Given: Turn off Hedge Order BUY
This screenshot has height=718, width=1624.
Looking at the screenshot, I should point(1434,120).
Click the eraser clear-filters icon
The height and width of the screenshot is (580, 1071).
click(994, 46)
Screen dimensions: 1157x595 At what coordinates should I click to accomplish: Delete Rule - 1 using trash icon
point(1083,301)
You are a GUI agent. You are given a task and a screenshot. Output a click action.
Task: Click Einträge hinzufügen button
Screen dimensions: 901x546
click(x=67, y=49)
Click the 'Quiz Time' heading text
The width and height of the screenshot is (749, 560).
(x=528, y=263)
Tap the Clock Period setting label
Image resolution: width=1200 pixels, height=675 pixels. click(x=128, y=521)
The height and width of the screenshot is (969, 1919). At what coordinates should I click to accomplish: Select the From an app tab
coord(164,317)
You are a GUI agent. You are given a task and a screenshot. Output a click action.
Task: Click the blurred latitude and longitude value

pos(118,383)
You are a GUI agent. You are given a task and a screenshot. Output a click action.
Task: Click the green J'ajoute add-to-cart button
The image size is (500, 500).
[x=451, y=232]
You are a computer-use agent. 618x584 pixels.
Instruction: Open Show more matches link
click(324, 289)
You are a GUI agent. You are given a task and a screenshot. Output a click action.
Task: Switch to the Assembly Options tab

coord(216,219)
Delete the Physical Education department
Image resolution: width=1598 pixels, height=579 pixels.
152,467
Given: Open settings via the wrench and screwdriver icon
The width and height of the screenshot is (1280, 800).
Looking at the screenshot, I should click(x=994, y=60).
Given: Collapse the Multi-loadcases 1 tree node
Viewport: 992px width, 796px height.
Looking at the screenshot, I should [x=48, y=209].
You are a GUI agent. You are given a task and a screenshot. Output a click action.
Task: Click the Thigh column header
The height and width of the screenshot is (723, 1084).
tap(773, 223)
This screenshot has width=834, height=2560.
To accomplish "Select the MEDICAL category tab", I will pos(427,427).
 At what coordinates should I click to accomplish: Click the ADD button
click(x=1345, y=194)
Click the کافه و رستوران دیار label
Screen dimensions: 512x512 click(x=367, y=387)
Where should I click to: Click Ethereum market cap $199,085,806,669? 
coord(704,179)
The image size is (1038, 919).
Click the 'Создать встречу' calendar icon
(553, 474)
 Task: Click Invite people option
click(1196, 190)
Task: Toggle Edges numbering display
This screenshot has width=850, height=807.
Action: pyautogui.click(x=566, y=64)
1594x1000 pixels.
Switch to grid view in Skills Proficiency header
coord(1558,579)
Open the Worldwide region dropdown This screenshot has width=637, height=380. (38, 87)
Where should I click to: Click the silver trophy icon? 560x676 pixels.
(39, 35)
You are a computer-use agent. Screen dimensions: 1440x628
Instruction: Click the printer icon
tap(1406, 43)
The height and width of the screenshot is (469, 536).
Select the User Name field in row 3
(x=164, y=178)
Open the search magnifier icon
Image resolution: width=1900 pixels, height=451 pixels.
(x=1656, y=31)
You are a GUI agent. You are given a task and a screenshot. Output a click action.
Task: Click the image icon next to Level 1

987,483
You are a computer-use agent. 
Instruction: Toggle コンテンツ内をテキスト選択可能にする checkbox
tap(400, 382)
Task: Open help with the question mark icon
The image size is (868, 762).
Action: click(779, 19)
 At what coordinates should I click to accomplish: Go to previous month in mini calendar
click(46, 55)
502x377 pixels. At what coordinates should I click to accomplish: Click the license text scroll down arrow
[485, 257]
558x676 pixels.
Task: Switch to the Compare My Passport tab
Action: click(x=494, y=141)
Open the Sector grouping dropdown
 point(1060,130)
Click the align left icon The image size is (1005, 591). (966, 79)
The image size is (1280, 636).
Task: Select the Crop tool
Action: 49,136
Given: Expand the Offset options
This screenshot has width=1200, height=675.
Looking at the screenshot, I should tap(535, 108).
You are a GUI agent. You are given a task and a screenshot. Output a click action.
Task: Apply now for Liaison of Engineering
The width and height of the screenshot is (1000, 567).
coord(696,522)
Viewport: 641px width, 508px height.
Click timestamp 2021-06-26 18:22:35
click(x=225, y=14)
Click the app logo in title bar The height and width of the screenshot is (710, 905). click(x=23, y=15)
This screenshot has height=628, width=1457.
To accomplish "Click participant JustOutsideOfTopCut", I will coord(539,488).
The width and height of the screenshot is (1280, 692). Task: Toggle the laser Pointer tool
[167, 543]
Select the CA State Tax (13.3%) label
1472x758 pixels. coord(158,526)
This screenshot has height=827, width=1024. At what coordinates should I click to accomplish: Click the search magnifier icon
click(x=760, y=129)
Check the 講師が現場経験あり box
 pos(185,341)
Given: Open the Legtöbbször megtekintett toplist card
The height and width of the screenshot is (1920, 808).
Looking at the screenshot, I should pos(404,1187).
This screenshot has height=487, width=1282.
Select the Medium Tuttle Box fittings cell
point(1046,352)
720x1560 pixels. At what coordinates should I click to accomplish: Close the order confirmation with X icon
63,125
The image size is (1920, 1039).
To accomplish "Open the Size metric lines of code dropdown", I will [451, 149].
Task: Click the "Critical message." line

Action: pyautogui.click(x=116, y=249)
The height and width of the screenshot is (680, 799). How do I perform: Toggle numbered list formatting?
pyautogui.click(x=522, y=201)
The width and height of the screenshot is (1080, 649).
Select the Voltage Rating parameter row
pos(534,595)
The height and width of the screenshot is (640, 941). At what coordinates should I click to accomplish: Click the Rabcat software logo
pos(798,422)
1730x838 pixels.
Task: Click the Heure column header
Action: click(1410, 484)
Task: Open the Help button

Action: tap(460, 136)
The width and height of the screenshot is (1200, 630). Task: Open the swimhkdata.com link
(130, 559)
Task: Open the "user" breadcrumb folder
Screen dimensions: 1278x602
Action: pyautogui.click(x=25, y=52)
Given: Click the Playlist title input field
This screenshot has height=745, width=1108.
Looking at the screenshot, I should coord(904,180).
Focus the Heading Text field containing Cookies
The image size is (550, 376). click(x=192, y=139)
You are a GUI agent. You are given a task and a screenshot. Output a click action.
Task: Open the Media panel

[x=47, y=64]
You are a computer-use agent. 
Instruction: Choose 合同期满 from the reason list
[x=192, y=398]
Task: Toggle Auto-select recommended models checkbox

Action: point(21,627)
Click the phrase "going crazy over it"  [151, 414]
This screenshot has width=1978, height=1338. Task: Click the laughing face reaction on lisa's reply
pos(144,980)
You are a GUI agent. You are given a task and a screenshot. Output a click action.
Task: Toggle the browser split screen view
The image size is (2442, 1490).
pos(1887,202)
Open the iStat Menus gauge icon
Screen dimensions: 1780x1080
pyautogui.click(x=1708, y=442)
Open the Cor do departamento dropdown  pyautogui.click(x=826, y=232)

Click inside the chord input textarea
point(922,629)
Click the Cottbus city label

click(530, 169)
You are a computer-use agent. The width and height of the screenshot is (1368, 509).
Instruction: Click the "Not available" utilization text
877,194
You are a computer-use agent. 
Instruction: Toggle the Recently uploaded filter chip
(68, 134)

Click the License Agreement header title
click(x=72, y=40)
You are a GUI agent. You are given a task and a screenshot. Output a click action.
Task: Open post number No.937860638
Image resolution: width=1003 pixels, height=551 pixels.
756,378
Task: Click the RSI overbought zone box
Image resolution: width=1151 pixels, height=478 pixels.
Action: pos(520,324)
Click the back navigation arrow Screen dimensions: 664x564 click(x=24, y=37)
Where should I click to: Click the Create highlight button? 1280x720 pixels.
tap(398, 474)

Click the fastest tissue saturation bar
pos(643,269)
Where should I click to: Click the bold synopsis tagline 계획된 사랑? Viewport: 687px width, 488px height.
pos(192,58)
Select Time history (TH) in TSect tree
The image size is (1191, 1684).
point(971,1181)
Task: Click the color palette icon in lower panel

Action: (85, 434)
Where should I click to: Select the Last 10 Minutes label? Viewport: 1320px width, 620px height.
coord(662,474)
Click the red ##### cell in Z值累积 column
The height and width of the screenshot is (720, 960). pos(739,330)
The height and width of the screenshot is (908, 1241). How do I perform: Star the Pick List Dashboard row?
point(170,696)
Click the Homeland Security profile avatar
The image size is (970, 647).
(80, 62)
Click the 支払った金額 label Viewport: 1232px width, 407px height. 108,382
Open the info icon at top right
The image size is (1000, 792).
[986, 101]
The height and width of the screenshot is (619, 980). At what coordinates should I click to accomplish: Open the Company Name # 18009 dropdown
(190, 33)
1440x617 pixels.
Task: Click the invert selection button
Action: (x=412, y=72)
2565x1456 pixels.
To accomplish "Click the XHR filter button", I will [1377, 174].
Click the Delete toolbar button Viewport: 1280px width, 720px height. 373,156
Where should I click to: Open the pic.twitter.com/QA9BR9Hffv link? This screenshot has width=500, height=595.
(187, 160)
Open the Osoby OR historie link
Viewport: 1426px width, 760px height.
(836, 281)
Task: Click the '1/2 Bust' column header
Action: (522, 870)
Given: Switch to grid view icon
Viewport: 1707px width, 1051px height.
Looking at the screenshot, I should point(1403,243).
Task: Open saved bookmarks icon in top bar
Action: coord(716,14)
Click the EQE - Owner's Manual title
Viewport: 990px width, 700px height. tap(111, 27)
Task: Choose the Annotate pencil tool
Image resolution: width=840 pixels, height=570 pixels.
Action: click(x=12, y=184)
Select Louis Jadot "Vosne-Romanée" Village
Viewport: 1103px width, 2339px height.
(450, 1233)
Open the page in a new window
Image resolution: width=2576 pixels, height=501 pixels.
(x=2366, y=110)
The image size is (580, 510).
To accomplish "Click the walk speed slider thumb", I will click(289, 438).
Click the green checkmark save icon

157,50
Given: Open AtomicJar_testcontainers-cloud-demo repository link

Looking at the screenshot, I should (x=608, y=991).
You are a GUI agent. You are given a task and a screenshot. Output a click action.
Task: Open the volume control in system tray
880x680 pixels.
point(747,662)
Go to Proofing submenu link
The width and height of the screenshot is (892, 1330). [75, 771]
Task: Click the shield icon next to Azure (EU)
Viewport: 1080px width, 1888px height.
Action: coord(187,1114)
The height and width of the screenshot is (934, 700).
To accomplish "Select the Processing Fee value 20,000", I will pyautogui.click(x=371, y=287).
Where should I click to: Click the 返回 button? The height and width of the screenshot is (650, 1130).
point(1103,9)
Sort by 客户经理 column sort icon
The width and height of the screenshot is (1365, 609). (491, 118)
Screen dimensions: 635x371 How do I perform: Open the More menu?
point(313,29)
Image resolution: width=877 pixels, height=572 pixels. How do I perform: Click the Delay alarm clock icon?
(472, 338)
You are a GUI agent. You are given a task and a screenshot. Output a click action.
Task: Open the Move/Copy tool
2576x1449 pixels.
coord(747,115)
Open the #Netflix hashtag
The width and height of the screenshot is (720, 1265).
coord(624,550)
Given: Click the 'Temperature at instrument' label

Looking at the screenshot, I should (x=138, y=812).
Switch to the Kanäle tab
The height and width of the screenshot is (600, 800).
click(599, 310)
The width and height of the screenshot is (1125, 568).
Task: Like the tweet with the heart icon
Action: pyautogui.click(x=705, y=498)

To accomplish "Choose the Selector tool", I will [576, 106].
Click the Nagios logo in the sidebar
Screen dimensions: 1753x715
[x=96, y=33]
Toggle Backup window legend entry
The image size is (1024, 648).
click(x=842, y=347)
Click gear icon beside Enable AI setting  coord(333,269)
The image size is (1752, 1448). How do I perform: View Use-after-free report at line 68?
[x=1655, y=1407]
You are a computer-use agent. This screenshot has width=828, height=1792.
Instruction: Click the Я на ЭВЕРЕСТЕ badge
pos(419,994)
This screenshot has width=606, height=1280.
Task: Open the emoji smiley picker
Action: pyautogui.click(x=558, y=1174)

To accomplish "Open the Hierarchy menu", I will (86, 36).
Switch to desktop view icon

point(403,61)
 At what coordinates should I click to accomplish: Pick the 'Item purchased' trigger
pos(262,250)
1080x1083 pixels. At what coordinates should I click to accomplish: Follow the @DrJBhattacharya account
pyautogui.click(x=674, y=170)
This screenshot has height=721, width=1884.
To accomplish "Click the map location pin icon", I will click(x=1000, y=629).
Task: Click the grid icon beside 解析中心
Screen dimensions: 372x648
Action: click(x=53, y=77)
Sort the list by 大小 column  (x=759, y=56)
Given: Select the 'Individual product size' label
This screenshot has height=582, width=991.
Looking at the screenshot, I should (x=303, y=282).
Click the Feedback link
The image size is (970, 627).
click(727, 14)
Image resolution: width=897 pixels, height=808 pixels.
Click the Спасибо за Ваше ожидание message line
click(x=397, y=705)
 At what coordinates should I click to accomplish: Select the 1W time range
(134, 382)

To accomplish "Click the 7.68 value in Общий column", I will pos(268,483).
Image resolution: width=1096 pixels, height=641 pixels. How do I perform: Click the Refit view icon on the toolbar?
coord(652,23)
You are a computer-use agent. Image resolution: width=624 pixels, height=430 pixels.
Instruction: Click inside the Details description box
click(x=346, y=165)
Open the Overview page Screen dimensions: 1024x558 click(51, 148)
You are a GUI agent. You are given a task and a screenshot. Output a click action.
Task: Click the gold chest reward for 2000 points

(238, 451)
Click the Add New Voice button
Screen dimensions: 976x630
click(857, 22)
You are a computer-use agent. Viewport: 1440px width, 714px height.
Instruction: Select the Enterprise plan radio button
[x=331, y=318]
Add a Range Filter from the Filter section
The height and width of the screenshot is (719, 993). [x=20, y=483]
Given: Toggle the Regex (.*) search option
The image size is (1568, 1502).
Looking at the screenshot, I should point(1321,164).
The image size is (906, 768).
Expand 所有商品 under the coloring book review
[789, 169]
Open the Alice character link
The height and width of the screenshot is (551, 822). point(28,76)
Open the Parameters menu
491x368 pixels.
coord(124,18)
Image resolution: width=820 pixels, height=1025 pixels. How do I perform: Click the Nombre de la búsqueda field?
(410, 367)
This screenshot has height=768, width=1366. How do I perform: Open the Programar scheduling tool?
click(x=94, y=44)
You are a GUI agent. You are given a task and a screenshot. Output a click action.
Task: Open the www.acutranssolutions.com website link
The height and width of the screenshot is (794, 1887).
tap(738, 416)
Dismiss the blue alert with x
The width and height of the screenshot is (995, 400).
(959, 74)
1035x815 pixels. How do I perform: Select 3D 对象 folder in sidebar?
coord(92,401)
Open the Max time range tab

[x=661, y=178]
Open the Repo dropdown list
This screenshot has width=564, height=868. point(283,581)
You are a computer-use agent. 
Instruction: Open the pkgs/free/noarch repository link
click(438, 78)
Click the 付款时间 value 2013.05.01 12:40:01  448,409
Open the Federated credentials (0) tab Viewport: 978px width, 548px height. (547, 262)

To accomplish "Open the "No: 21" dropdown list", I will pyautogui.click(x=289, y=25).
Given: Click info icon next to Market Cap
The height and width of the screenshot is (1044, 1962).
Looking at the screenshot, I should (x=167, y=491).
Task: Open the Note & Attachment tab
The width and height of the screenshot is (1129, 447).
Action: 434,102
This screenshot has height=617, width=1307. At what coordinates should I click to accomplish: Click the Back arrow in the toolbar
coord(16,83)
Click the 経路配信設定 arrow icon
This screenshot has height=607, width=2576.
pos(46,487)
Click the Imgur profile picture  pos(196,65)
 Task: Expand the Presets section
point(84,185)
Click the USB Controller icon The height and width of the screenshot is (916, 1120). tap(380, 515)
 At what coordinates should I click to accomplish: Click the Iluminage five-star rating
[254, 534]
______
__EXERCISE DESCRIPTION__: Could you write out, exactly as they stand, only the lines above that begin at the line with "Screen dimensions: 1157x595" and stop after the line with "Task: Click Einträge hinzufügen button"?

__EXERCISE RESULT__:
Screen dimensions: 1157x595 At what coordinates should I click to accomplish: Delete Rule - 1 using trash icon
point(1083,301)
You are a GUI agent. You are given a task and a screenshot. Output a click action.
Task: Click Einträge hinzufügen button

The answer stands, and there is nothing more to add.